The gerrymander is a curious species of amphibian that emerges only once a decade to feed upon unsuspecting voters. Known to be easily swayed by political interests, these fantastically contorted creatures play an integral role in every state’s evolving political ecosystem.

So on March 31, when the Legislative Services Agency released its first-draft proposal of new state political districts to fit the national caucus results, I naturally expected a veritable swarm of gerrymanders to slither across our state. Five representative districts and only four chairs? Start the music, and watch the political interests — er, gerrymanders — duke it out.

But in an unexpected, turn of events, this season Iowa was curiously spared from egregious amphibian influx: The nonpartisan drafting agency actually produced a map that would pit two incumbent national representatives against two other representatives, each of the same party. While it’s unfortunate that our state is losing influence in Washington, D. C., the proposed map should be equally appealing to politicians on both sides.

“Gerrymandering,” as defined by the Center for Voting and Democracy, has allowed “legislators and their political cronies … to choose their voters before voters have had the opportunity to choose them.” By drawing out contorted districts that lump voters of one party or another into their borders, these misshapen blocs can be manipulated to favor certain politicians or classes and races.

Oh, nonpartisan redistricting is a many-splendored thing.

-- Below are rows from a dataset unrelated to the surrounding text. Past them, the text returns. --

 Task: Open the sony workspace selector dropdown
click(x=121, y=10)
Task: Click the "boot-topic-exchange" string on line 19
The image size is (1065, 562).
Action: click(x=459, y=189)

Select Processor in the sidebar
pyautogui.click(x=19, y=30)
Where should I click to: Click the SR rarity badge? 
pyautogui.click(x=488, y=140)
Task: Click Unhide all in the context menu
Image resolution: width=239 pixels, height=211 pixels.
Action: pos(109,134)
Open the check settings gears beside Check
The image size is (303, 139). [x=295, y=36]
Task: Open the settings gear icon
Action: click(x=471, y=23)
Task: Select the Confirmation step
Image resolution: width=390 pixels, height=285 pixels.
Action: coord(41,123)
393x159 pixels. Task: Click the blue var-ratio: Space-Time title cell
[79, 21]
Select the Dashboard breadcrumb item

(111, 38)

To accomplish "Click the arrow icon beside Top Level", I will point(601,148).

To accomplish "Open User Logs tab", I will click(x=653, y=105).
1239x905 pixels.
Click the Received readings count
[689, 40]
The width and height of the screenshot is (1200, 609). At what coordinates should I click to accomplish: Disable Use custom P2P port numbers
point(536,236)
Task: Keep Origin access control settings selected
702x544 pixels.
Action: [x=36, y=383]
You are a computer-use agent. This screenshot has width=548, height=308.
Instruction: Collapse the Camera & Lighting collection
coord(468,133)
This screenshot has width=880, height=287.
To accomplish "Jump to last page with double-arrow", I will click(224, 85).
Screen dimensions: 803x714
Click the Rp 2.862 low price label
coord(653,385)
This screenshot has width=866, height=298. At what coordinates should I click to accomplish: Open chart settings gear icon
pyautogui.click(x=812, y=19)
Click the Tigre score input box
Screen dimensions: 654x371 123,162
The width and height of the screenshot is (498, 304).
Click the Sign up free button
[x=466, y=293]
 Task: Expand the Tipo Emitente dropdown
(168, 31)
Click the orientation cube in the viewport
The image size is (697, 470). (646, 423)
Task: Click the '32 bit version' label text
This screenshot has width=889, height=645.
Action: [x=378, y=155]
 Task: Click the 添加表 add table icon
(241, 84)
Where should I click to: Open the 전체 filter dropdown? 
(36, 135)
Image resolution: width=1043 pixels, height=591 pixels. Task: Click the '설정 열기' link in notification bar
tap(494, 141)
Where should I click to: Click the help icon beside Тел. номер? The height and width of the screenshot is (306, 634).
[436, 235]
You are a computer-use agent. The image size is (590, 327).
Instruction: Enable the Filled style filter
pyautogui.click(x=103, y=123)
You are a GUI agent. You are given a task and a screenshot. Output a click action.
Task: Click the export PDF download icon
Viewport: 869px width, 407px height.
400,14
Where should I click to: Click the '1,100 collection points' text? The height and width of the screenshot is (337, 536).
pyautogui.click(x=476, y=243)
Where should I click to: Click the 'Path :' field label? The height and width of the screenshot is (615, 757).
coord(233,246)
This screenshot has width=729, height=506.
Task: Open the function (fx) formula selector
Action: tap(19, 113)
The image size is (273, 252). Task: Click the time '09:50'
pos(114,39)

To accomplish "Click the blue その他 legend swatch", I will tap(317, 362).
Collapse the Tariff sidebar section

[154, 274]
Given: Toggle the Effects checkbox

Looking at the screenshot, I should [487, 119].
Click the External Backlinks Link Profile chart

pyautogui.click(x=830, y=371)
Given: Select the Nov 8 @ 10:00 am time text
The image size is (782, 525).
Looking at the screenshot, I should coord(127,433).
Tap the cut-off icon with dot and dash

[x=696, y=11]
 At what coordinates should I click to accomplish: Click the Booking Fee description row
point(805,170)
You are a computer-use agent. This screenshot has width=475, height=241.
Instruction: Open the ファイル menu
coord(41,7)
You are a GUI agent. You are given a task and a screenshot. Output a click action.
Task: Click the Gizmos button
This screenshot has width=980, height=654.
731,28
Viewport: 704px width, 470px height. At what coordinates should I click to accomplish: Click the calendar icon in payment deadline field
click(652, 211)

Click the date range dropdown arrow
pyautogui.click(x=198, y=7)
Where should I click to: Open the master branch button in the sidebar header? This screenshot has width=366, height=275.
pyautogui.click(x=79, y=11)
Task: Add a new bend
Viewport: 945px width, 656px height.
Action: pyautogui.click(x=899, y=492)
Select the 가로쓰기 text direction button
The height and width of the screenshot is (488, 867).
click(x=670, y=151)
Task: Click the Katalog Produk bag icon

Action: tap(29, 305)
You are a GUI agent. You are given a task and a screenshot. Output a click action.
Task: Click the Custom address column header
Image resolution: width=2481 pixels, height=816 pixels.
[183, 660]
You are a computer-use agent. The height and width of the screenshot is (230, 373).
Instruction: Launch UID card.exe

(Well, not that anything is ever acceptable to Rep. Steve King, who is now up against fellow Republican Rep. Tom Latham for western Iowa. “Of all the ways you could draw a map, it’s hard to configure one that would put us in the same district, but they managed to do that,” King told IowaPolitics.com, somehow missing the fact that redistricting regularly draws two representatives into one district.)

State-level legislators didn’t quite escape the pestilent invasion, however. House Republicans currently enjoy a lead 20 members strong, yet in the proposed map, only three districts with Democratic incumbents are being conglomerated as compared with nine districts where Republican representatives must square off in the next election.

While this may sound unbalanced prima facie, it is laudable that the agency took pains to create only one district in which a representative from each party would run against the other for re-election.

The state Senate would potentially encounter a similar situation, also adapting to the creation of seven new districts with no incumbent whatsoever. This has injected a much-needed boost into both respective parties.

While the Temporary Redistricting Advisory Commission will begin gathering public input next week, the state Legislature and Gov. Terry Branstad are not slated to hold an initial vote until April 14 at earliest. Should approval not be granted from the House, Senate, or Branstad, a second map will be drawn by the Legislative Services Agency, and the process will start again.

But it seems like the agency has done a fairly even-handed (not to mention gerrymander-free) job already. With a shrinking population comes less need for government representation; inevitably, some lawmakers will be cut. In the end, some will win, some will lose, and some will occupy districts shaped like tail-less giraffes sitting in rowboats.

“The bottom line is that the Iowa process for redistricting is the most fair of any in the country,” Rep. Dave Loebsack, D-Iowa, told The Daily Iowan on April 1. And he may just be right: according to the Rose Institute of State and Local Government, which runs the informational site RedistrictinginAmerica.org, Iowa is one of only nine states that use apolitical institutes to create new districts. (A grand total of only 26 states use nonpartisan agencies to redistrict — if anything, we should thank our lucky stars we’re not Texas or Wisconsin.)

And given that Democratic and Republican lawmakers have acknowledged a revamped version would undoubtedly be lacking, I say we embrace the gerrymander-free year. Maybe in 2021 the state can pass legislation making it legal to hunt them.